REQUIRED WORK:
Restate word for word the span that opens with the line containing "Viewport: 1556px width, 780px height." and closes with the final line of the data; give only those lines.

SOURCE DATA:
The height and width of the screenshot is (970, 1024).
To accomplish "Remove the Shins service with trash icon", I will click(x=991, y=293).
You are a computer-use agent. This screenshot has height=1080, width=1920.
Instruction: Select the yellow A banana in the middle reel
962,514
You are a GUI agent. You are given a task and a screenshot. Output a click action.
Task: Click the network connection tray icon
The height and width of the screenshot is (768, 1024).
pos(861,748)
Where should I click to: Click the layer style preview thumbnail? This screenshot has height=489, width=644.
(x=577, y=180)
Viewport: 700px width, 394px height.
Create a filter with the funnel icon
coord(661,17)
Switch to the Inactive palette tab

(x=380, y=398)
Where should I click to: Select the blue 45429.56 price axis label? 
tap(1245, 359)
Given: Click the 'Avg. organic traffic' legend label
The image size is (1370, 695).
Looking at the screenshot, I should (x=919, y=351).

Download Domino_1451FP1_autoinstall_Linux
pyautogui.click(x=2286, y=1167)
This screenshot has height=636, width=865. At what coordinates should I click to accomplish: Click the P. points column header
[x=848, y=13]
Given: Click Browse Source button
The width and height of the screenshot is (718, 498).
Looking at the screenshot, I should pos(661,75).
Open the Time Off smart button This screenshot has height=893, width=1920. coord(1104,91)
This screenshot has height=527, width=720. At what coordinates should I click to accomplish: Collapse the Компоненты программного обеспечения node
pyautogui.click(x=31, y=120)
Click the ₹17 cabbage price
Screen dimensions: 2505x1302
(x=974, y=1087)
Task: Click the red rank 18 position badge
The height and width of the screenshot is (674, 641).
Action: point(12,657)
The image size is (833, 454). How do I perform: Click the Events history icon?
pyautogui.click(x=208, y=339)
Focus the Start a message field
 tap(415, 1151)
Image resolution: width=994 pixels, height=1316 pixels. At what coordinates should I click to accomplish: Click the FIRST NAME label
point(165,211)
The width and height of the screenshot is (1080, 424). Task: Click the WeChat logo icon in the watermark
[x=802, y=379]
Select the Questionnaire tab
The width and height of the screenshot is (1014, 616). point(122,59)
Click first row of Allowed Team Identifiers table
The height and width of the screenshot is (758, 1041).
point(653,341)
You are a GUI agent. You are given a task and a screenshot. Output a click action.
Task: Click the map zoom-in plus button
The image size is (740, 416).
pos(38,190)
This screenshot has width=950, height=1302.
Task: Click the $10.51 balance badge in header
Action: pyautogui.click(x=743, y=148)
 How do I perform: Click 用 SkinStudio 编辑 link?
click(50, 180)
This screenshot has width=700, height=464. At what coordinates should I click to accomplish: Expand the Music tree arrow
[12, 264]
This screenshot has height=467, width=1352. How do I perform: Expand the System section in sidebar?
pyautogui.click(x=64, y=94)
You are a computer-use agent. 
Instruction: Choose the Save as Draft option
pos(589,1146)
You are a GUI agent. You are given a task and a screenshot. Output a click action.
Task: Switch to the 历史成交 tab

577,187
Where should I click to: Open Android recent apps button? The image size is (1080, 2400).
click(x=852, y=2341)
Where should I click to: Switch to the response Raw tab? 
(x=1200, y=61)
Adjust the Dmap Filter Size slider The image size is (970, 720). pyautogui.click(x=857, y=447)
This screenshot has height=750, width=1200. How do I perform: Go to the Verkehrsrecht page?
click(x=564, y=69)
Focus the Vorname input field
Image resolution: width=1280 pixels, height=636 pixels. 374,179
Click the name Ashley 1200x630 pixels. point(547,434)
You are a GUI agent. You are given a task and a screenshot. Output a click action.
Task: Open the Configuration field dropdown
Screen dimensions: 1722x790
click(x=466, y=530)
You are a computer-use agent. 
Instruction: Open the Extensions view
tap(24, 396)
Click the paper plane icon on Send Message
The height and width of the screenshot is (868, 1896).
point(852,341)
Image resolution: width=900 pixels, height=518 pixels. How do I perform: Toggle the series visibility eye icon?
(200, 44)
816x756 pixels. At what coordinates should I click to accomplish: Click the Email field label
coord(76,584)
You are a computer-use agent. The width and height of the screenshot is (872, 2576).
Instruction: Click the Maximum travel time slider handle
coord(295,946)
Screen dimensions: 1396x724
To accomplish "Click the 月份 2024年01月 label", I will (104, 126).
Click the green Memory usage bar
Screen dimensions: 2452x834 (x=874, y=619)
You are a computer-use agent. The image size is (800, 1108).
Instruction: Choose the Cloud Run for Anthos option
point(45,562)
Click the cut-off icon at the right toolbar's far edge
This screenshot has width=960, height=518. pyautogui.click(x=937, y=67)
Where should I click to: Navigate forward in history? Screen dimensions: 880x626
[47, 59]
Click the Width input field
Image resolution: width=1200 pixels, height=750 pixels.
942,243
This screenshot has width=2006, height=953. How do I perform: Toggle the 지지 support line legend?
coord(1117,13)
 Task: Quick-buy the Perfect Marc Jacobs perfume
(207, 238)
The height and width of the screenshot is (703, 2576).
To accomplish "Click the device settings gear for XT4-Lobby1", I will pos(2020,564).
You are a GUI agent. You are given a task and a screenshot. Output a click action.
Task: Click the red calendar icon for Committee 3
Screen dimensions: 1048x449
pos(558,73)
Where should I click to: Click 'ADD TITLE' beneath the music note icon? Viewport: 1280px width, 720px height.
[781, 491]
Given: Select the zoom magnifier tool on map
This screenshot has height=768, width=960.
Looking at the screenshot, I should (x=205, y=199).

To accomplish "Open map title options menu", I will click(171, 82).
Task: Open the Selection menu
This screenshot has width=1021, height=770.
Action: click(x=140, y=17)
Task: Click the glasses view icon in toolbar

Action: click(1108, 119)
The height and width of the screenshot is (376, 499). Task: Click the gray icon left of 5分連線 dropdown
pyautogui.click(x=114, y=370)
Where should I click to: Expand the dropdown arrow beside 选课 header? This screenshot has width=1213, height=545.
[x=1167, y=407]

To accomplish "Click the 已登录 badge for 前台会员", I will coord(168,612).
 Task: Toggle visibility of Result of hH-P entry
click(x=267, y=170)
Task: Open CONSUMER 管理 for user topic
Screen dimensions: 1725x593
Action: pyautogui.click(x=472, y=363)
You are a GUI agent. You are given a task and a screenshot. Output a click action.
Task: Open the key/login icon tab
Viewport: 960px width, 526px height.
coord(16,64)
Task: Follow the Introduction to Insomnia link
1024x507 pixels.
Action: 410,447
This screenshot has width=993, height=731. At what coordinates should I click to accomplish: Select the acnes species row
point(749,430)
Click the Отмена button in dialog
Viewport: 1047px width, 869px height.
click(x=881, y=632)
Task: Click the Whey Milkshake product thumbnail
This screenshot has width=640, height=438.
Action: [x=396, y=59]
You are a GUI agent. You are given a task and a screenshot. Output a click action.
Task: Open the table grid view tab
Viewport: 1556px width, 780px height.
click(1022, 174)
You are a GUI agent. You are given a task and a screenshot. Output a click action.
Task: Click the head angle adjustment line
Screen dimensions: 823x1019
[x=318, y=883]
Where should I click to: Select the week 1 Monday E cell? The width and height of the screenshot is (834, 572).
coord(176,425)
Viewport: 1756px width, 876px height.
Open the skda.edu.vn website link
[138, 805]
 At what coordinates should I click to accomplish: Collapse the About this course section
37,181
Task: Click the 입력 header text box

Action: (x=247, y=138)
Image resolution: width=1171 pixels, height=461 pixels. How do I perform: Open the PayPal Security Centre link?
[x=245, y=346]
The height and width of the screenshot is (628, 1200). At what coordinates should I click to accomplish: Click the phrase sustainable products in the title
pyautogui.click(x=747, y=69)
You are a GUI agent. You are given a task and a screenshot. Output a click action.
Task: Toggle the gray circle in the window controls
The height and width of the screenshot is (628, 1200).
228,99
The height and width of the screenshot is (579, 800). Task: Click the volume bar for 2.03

WRITTEN REPLY:
Viewport: 1556px width, 780px height.
click(1022, 174)
You are a GUI agent. You are given a task and a screenshot. Output a click action.
Task: Click the head angle adjustment line
Screen dimensions: 823x1019
[x=318, y=883]
Where should I click to: Select the week 1 Monday E cell? The width and height of the screenshot is (834, 572).
coord(176,425)
Viewport: 1756px width, 876px height.
Open the skda.edu.vn website link
[138, 805]
 At what coordinates should I click to accomplish: Collapse the About this course section
37,181
Task: Click the 입력 header text box

Action: (x=247, y=138)
Image resolution: width=1171 pixels, height=461 pixels. How do I perform: Open the PayPal Security Centre link?
[x=245, y=346]
The height and width of the screenshot is (628, 1200). At what coordinates should I click to accomplish: Click the phrase sustainable products in the title
pyautogui.click(x=747, y=69)
You are a GUI agent. You are given a task and a screenshot. Output a click action.
Task: Toggle the gray circle in the window controls
The height and width of the screenshot is (628, 1200).
228,99
The height and width of the screenshot is (579, 800). Task: Click the volume bar for 2.03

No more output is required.